Quizá fue un quinquenio después cuando supe la razón de aquella carcajada, pues el asunto de la agenda llena me atropelló de lleno. La diferencia entre mi amigo, artista, y yo, periodista, radicó en que él estaba obligado a mostrar felicidad y satisfacción antes su público, en cambio, una servidora siempre ha padecido déficit de diplomacia, un síndrome congénito heredado no sé si por mi madre o por la madre de todas las boconas.

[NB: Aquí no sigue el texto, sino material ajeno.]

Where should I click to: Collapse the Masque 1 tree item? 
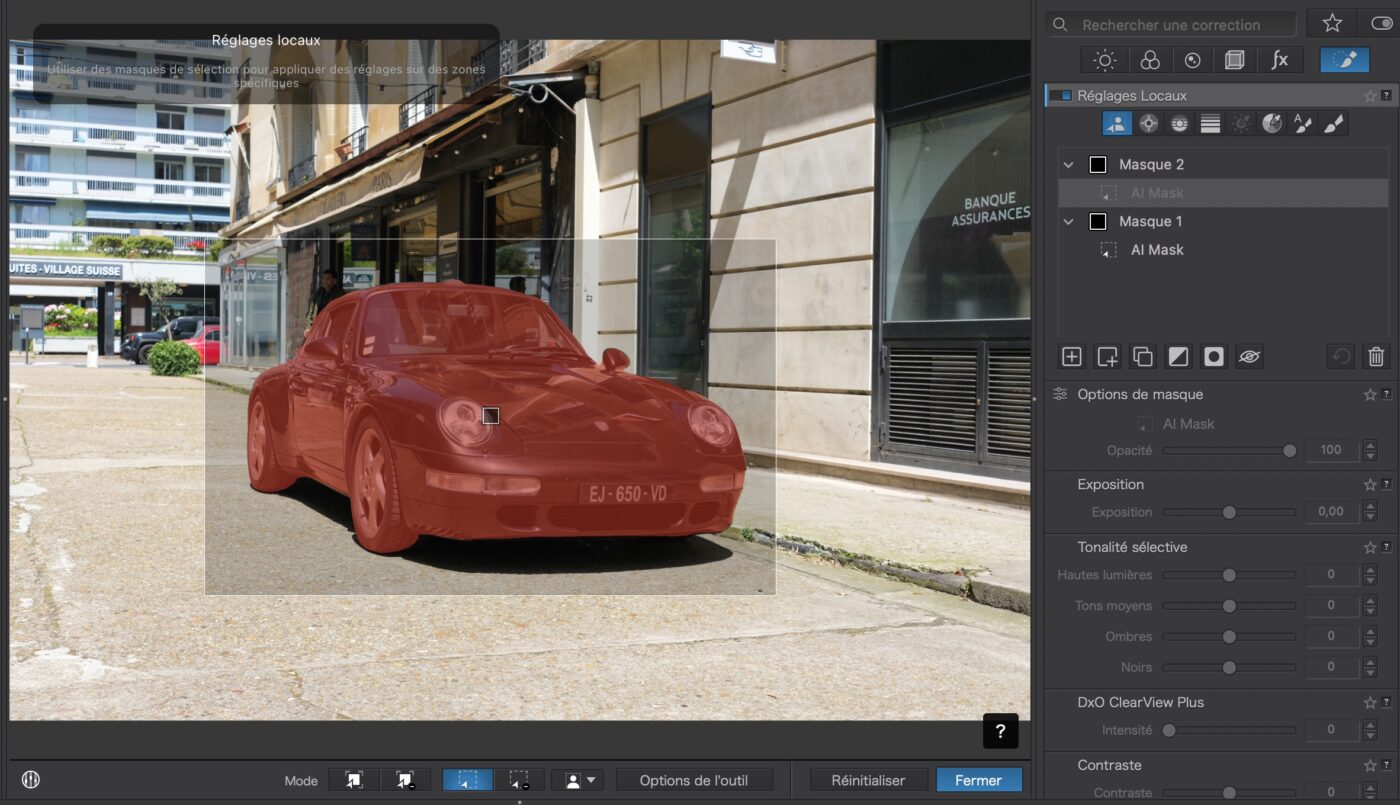[x=1068, y=221]
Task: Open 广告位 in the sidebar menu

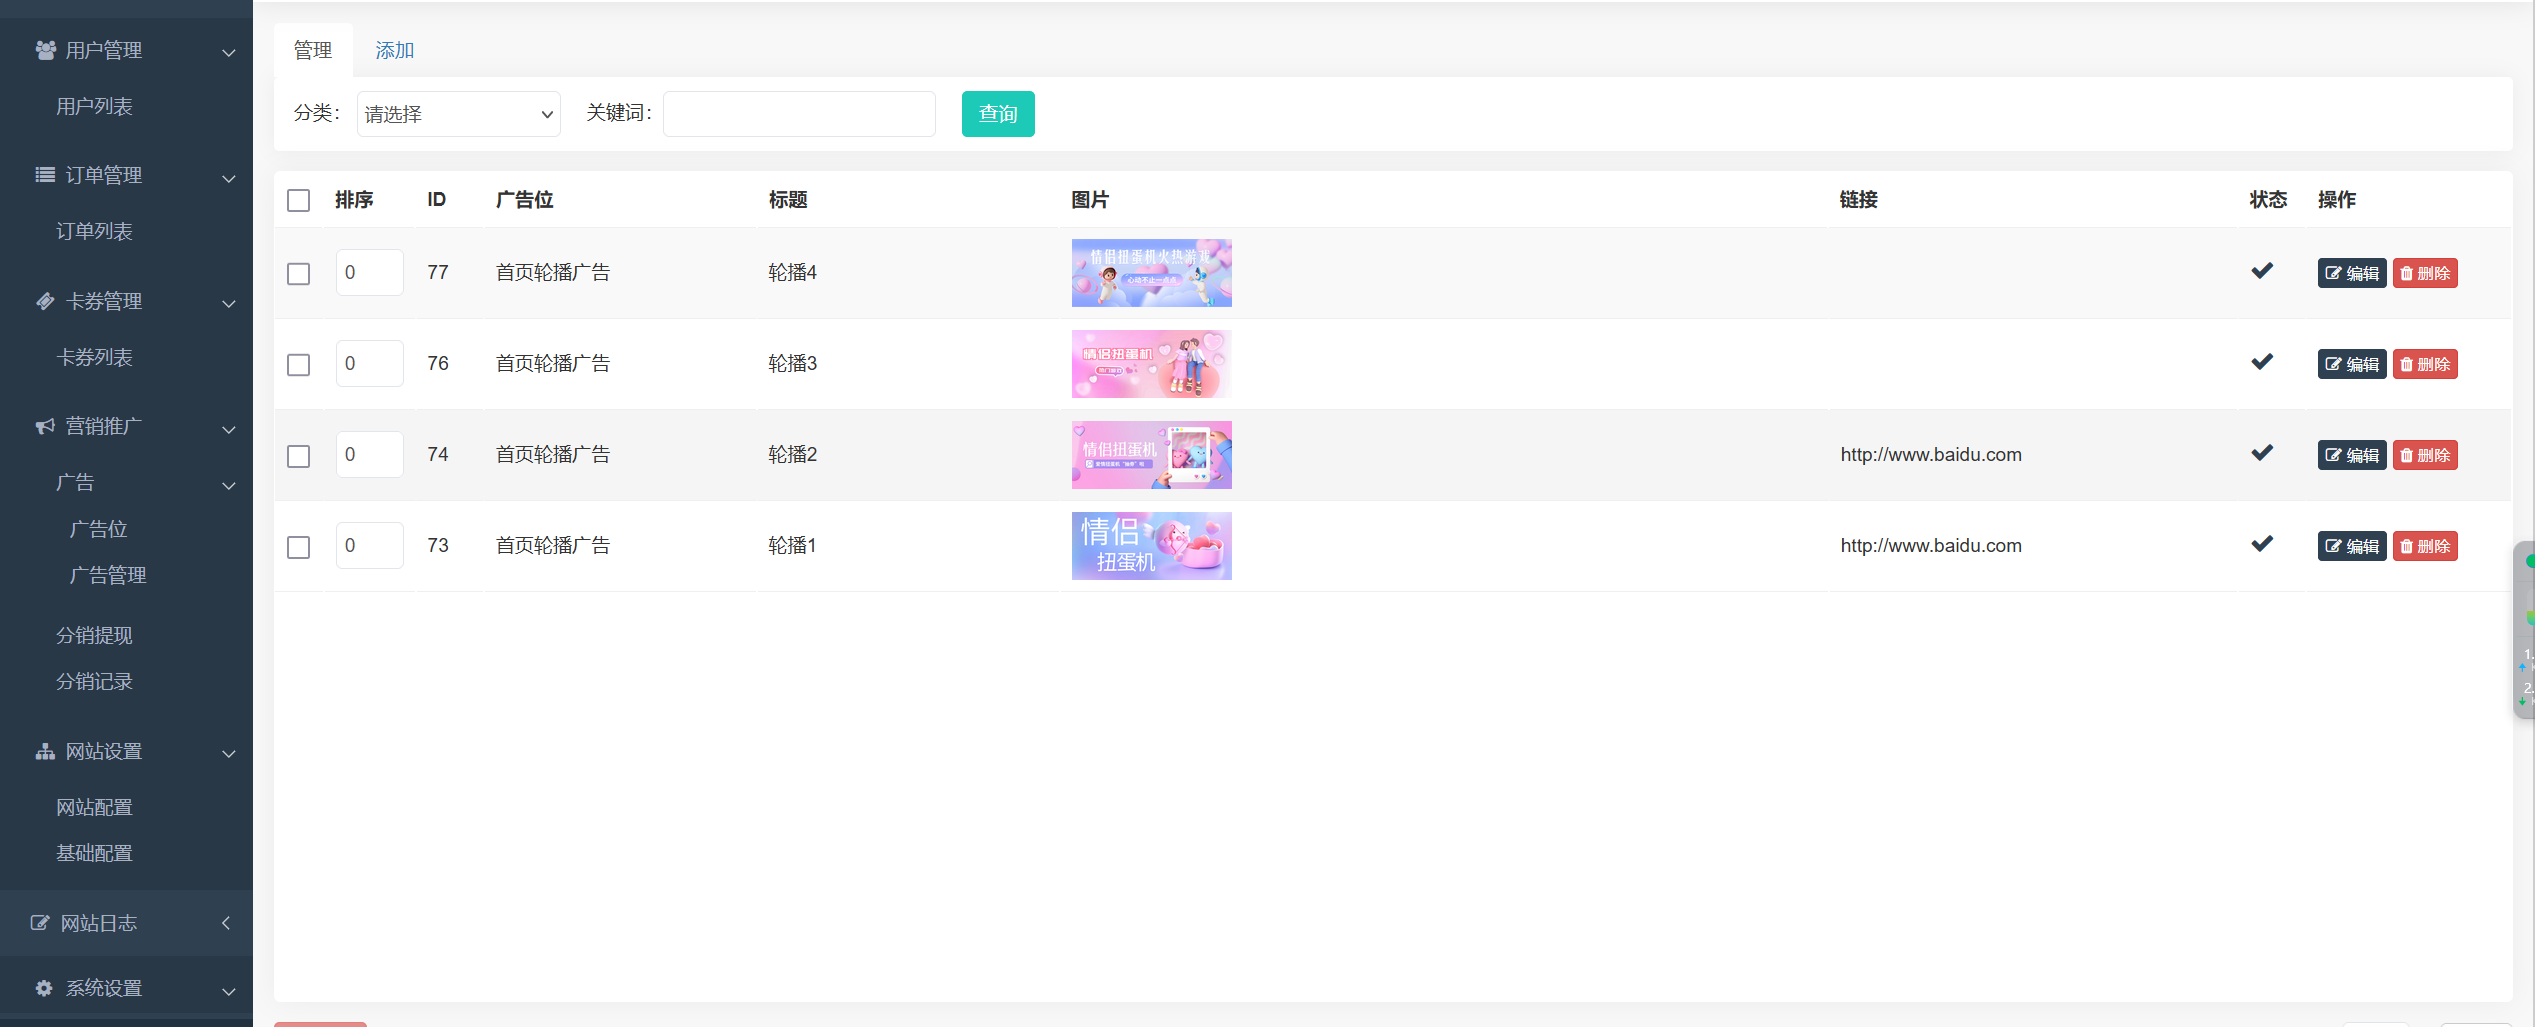Action: 98,529
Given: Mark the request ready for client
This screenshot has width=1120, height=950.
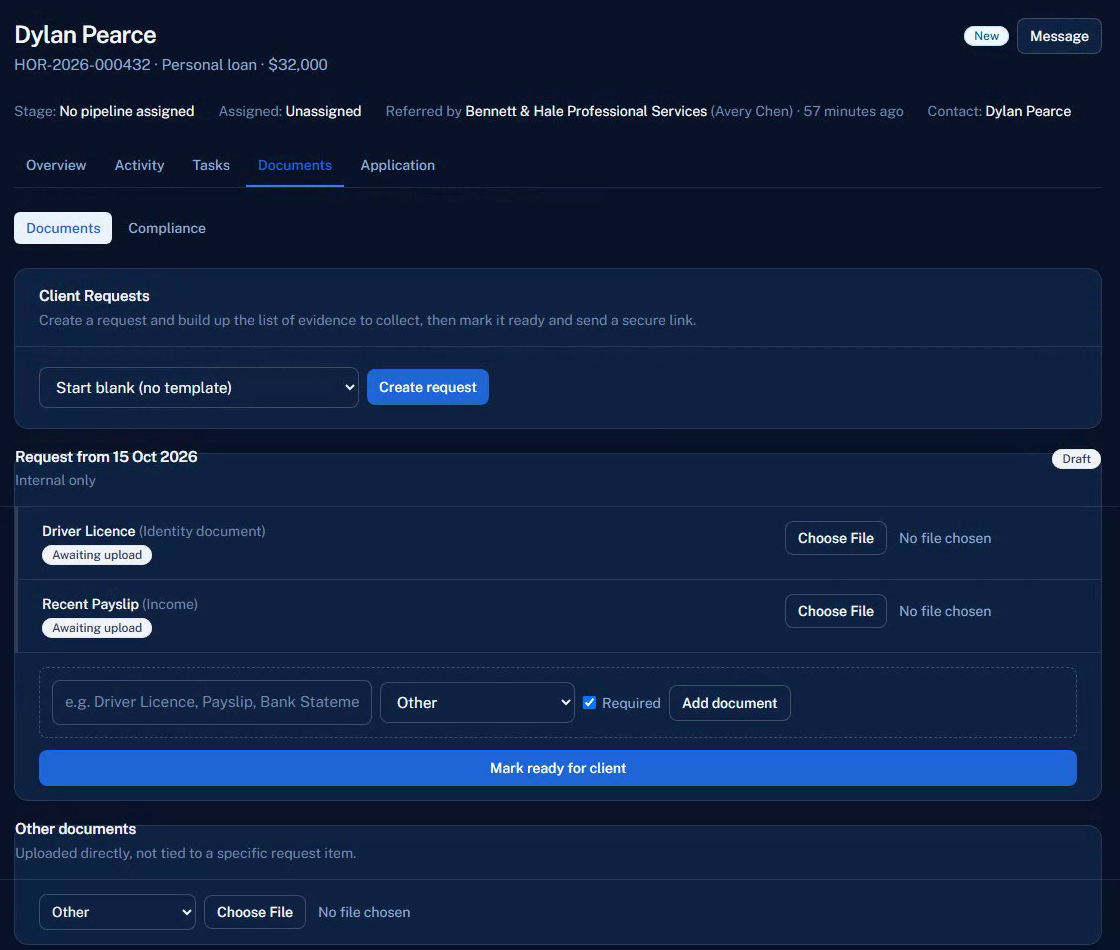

Hace poco tiempo caí de nuevo en la tentación de lo público: Admiré a esas mujeres de pulida cosmética, sentadas en grupos cercanísimos, alrededor de sendos cafés, ensaladas y pasteles servidos por un solícito mesero. No fue mi admiración por la cantidad de alimentos consumida, ni por aquella abstemia quien solo pidió lechugas, sino por la ruidosa felicidad desinhibida, capaz de informar a todos los presentes en el restaurante, con un solo grito estentóreo, cómo debe vivirse la vida.

Las vi celebrar los chascarrillos, reírse un poco de sí mismas, mejor de las otras y mucho más de las ausentes; sobrevivían airosamente a dos caídas de sus hijos y suficientes gritos de ellos mismos como para aturdir a cualquier sirena. Creí en su felicidad y volví a envidiarla por ser poseedoras de una receta inalcanzable para mí.

Un día coincidí con una amiga infeliz, insatisfecha, a quien era necesario empujarle la autoestima a cada paso. Con inocencia me apegué a ella y dediqué tiempo y alma a construirle algo propio, pero entonces fuimos al restaurante, y fue feliz, públicamente feliz.

Ensordecida, dos horas después salí del lugar y me hice la siguiente pregunta: ¿qué será mejor entre las mujeres, conocer a las personas o convivir con las “personajas”?